Zacytuj z tekstu o Białogrodzie nad Dniestrem fragment od „Biały zamek i” do „- twierdza akermańska.” włącznie.

_TEKST DO PRZECZYTANIA:_
══════════════════════════════

Biały zamek i romantyczne stepy - Białogród nad Dniestrem [UKRAINA]

Wśród bezkresnych stepów, nad szeroko rozlewającym się Dniestrem, górują potężne fortyfikacje - twierdza akermańska.

"Stepy Akermańskie"

Podróż z Odessy do Białogardu nad Dniestrem (ukr. Biłhorad Dnistrowski) zajmuje półtorej godziny, dwie jeśli na wyjazdówce, wzdłuż której przez kilka kilometrów ciągnie się bazar - podobno największy na terenie byłego ZSRR - tworzą się zatory. Marszrutki wyruszają z gwarnego dworca co kwadrans, a kiedy tylko opuszczą miejskie opłotki, krajobraz zmienia się z minuty na minutę: lasów jest coraz mniej, pól coraz więcej, domy giną za horyzontem, a widok za każdym kolejnym zakrętem niewiele się różni od tego przed nim. To jednak tylko przedsmak tego, co czeka po drugiej stronie Dniestru: na terenie historycznej Beserabii rozciągały się słynne stepy akermańskie. I choć dzisiaj trawiaste pustkowia porastają uprawy winorośli i arbuzów, patrząc na bezkresne pagórki można sobie wyobrazić jak je widział Adam Mickiewicz, kiedy w czasie zesłania w Odessie, w maju 1825 r. wybrał się do Akermanu - jak się wówczas nazywał Białogród. To właśnie po tej podróży napisał "Stepy Akermańskie":

"Wpłynąłem na suchego przestwór Oceanu, Wóz nurza się w zieloność i jak łódka brodzi, Śród fali łąk szumiących, śród kwiatów powodzi, Omijam koralowe ostrowy burzanu. Już mrok zapada, nigdzie drogi ni kurhanu; Patrzę w niebo, gwiazd szukam przewodniczek łodzi; Tam zdala błyszczy obłok? tam jutrzenka wschodzi? To błyszczy Dniestr, to weszła lampa Akermanu."

Ukraina. Najpierw był Białogród

Potężna, górująca nad szeroko rozlewającym się limanem Dniestru twierdza była już wówczas powoli opuszczana. Dziedzińce i głębokie fosy zaczęły porastać krzewy, a grube mury - się wykruszać. O samym Akermanie w "Słowniku geograficznym Królestwa Polskiego i innych krajów słowiańskich" z 1880 r. napisano: "Miasto powiatowe guberni besarabskiej, na prawej stronie limanu Dniestrowego, o 18 wiorst od Morza Czarnego, o 1723 od Petersburga; dawniej zwał się Białogrodem, Białłogrodem (Wołosi zowią go Citate-Alba) Posiada fabryki łoju, świec i ma w grudniu walny jarmark na sól, wełnę, ryby, tłuszcze i wino. Po limanie krążą statki parowe"; a o powiecie: "Powierzchnia stepowa, bezleśna, w wodę nieobfitująca, rolnictwo kwitnie zwłaszcza w koloniach bułgarskich i niemieckich, dosyć tutaj licznych. Główny przedmiot handlu - bydło; soli wydobywa się w powiecie 4 mln pudów rocznie".

══════════════════════════════

_DOSTĘPNE DANE:_
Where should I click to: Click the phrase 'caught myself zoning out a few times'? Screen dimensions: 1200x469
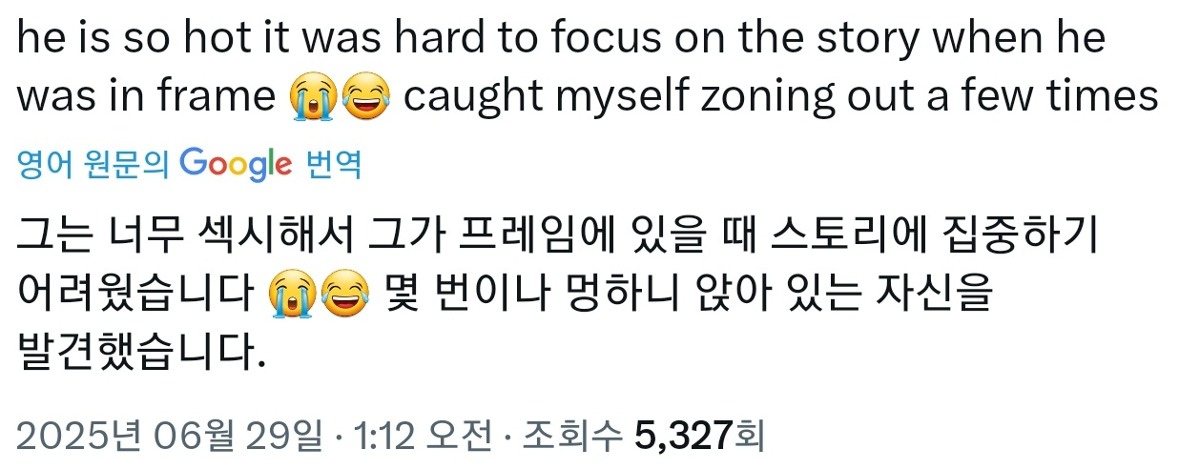coord(780,98)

══════════════════════════════

_ODPOWIEDŹ:_
Biały zamek i romantyczne stepy - Białogród nad Dniestrem [UKRAINA]

Wśród bezkresnych stepów, nad szeroko rozlewającym się Dniestrem, górują potężne fortyfikacje - twierdza akermańska.